The handsome, young skier is Dick Buek, an extreme skier before there was extreme skiing.  Here’s John Jerome, the noted ski writer, talking about Dick back in the January, 1970 issue of SKIING magazine.

“To Dick Buek, the human body was a device with a certain potential, and the only sensible course for the intelligence which guided that body was to find out what that potential was….Collecting Dick Buek stories is an exercise in the suppression of disbelief.  Shussing Exhibition the first time he saw it. Winning a ski jump the first time—maybe the only time—he ever went down an in-run. Sky-diving with a parachute he found in a scrap heap. Diving off cliffs in Acapulco to win a bet for gas money. Piloting a light plane over a slalom course around lift towers at Squaw Valley, beneath  the cables. And so on. The stories are legend.”

He won the 1952 National Downhill Championship. Then, severe injuries from a near fatal motorcycle accident left him in really tough shape. Despite his knee and shoulder being held together by pins and plates, his leg only able to extend to 60 degrees, he entered and managed to win the Downhill at the 1954 Nationals at Aspen.
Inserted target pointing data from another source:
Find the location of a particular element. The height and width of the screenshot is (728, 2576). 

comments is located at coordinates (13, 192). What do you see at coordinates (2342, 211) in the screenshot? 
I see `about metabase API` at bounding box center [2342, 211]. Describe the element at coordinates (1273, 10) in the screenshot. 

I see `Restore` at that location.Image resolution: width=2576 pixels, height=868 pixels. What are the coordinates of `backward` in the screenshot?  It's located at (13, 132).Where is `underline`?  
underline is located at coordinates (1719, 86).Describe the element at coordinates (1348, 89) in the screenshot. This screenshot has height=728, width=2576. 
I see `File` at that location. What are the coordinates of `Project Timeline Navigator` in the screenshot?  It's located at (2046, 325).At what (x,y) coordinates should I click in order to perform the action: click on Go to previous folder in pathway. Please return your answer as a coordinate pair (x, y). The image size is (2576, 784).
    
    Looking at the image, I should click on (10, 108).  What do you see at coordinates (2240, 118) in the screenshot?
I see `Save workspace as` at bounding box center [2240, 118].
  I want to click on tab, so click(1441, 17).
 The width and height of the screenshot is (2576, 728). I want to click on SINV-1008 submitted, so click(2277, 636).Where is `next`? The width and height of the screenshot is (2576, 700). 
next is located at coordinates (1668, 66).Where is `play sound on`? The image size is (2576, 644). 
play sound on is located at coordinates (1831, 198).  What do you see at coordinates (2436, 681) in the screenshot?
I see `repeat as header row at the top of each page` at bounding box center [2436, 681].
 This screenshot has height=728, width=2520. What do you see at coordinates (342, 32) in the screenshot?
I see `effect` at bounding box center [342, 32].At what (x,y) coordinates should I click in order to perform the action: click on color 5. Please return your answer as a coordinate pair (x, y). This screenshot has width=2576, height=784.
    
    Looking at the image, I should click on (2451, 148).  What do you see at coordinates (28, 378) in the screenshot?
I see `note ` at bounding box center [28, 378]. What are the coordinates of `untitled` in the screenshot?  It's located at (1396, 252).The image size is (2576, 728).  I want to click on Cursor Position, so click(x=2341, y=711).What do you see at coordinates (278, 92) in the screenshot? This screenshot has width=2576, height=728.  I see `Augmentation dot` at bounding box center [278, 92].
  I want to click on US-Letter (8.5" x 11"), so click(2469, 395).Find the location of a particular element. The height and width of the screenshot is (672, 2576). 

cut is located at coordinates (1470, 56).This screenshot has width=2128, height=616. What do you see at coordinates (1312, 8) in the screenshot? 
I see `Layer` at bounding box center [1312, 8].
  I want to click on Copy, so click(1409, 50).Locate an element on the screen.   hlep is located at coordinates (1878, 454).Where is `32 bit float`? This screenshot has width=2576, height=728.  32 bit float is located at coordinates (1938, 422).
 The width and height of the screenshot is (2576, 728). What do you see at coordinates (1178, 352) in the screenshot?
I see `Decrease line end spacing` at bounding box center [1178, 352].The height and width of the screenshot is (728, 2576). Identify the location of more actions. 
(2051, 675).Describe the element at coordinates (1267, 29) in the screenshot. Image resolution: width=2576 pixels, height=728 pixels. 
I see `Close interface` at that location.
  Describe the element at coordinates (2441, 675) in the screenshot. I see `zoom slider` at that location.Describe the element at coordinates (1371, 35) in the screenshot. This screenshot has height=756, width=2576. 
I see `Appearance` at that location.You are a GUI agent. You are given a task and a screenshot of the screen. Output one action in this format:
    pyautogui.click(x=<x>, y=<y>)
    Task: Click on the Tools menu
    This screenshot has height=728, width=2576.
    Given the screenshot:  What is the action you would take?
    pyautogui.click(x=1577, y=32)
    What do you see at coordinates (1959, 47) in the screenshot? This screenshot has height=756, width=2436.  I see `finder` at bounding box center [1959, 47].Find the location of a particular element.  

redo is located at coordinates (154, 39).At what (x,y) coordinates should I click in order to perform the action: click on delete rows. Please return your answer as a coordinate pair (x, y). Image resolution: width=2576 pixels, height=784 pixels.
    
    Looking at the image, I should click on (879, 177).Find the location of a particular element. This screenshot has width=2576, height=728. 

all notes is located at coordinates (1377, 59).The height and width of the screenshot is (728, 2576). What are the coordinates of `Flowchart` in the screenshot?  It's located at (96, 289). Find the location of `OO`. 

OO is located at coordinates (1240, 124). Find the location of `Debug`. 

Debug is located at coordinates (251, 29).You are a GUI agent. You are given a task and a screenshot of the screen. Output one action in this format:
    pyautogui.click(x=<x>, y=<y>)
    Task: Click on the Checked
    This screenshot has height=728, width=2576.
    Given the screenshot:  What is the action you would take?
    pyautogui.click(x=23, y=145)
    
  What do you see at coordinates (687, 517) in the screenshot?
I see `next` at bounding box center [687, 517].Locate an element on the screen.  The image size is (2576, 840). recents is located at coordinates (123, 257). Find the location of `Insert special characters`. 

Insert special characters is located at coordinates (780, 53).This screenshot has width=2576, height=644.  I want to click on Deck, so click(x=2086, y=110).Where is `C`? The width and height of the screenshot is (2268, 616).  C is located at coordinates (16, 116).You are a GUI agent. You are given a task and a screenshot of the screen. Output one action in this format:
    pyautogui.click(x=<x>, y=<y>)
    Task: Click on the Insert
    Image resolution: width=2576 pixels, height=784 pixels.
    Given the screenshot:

He was passed over for the 1954 FIS World Championships because he was “a basket case.”

Dick Buek, 1929-1957

There are other stories, like watching Stein Eriksen do his famous flip at Sun Valley and immediately trying it himself, crashing spectacularly, catching a ski in the face, getting up, skiing down the rest of the run on one ski, handing the broken one to Ed Scott (Scott Poles) and telling him to fix it. Reports were he was trying a double flip.

Dick was a daredevil stunt pilot and managed to crash twice into Lake Tahoe, the first time when he was towing water skiers. In the second crash, he was actually giving a flying lesson to a friend, the wings froze up, and the plane went straight down.  He was just short of his 28th birthday.

He was inducted into the National Ski Hall of Fame in 1974.

You can read more about Dick Buek here.

 

 

 

 

7 Comments

  1. Phil Kerridge says:

    Nic Fiore at Badger Pass, my buddy for a long time. Nic was director of the ski school for a very long time, while I was director at China Peak- next resort South. We worked together in the Instructors Association, along with Nic’s wife, Midge.

  2. Wayne Ferguson says:

    Émile Allais technique innovator. Invented (?) the rouade and the Allais tuck – or whatever it was called, lower upper body with hands behind the back

  3. Wes Schimmelpfennig says:

    Emile Allais, First ski school director at Squaw Valley

  4. John Murphy says:

    The straps are ” long thongs “. That’s it.

  5. Dave McCoy founder of Mammoth Mt. at Mammoth late 50s early 60s.

  6. John Emery says:

    Long Thongs added to the mess that happened when your bindings released hopefully before a bone snapped. If memory serves, mine were several feet in length and went around my leather boots several times. Then came Lange and yes they were stiff. No foam liner – just foot crushing plastic.

  7. sam goetz says:

    Yikes. I must be getting old to remember my thongs and leather boots. Carried a skate key to keep the laces tight.